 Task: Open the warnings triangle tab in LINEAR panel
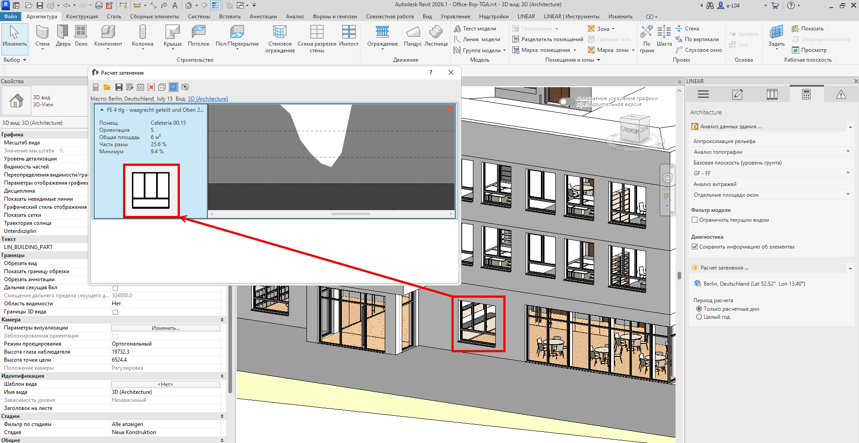(x=841, y=94)
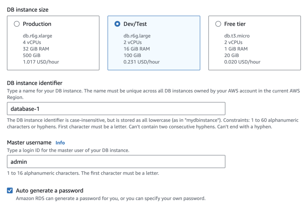Click the blue Info text beside Master username
Viewport: 307px width, 209px height.
point(60,143)
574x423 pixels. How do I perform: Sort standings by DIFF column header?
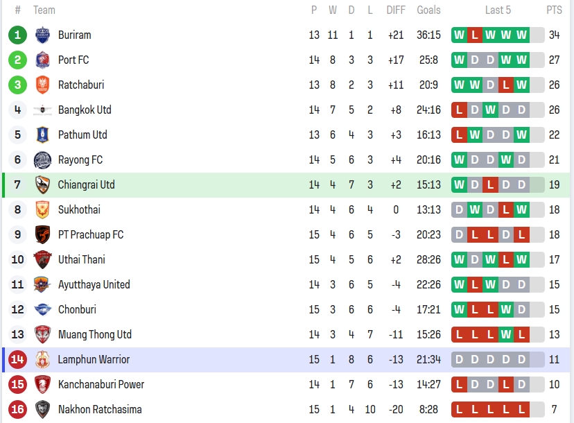click(396, 10)
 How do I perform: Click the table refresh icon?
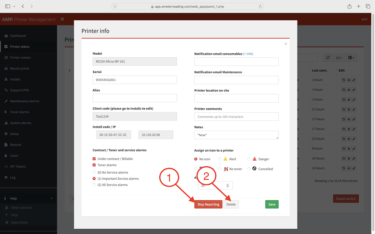coord(328,58)
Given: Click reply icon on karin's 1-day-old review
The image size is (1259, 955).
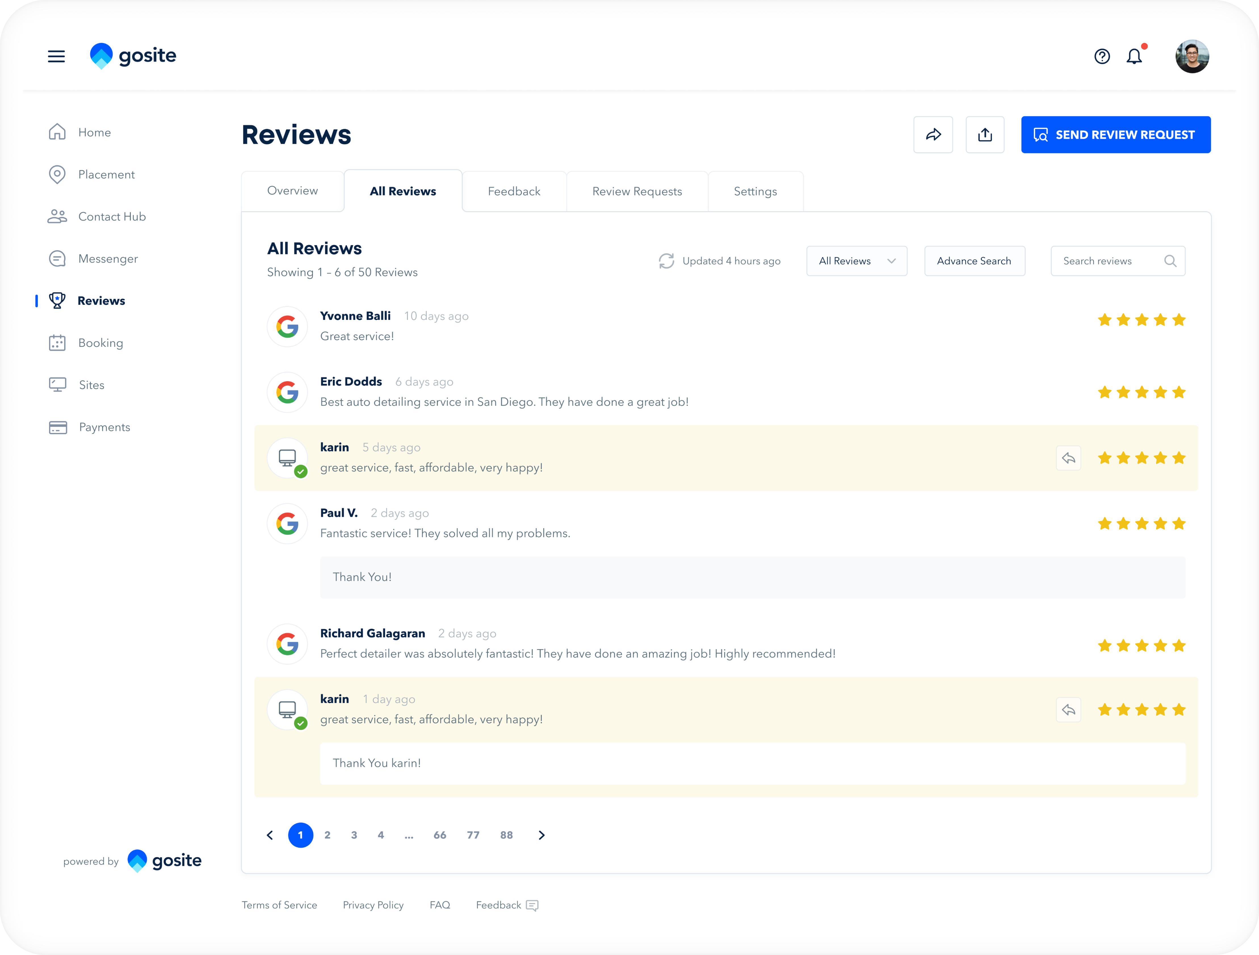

○ ○ ○

Rewrite the listing above with "refresh" changed to "reload" and nothing else altered, leaving out the pictures.

#### OUTPUT FOR THIS EXERCISE:
 Task: Open the warnings triangle tab in LINEAR panel
(x=841, y=94)
Click the blue Info text beside Master username
Viewport: 307px width, 209px height.
point(60,143)
574x423 pixels. How do I perform: Sort standings by DIFF column header?
click(396, 10)
 How do I perform: Click the table reload icon?
coord(328,58)
Given: Click reply icon on karin's 1-day-old review
The image size is (1259, 955).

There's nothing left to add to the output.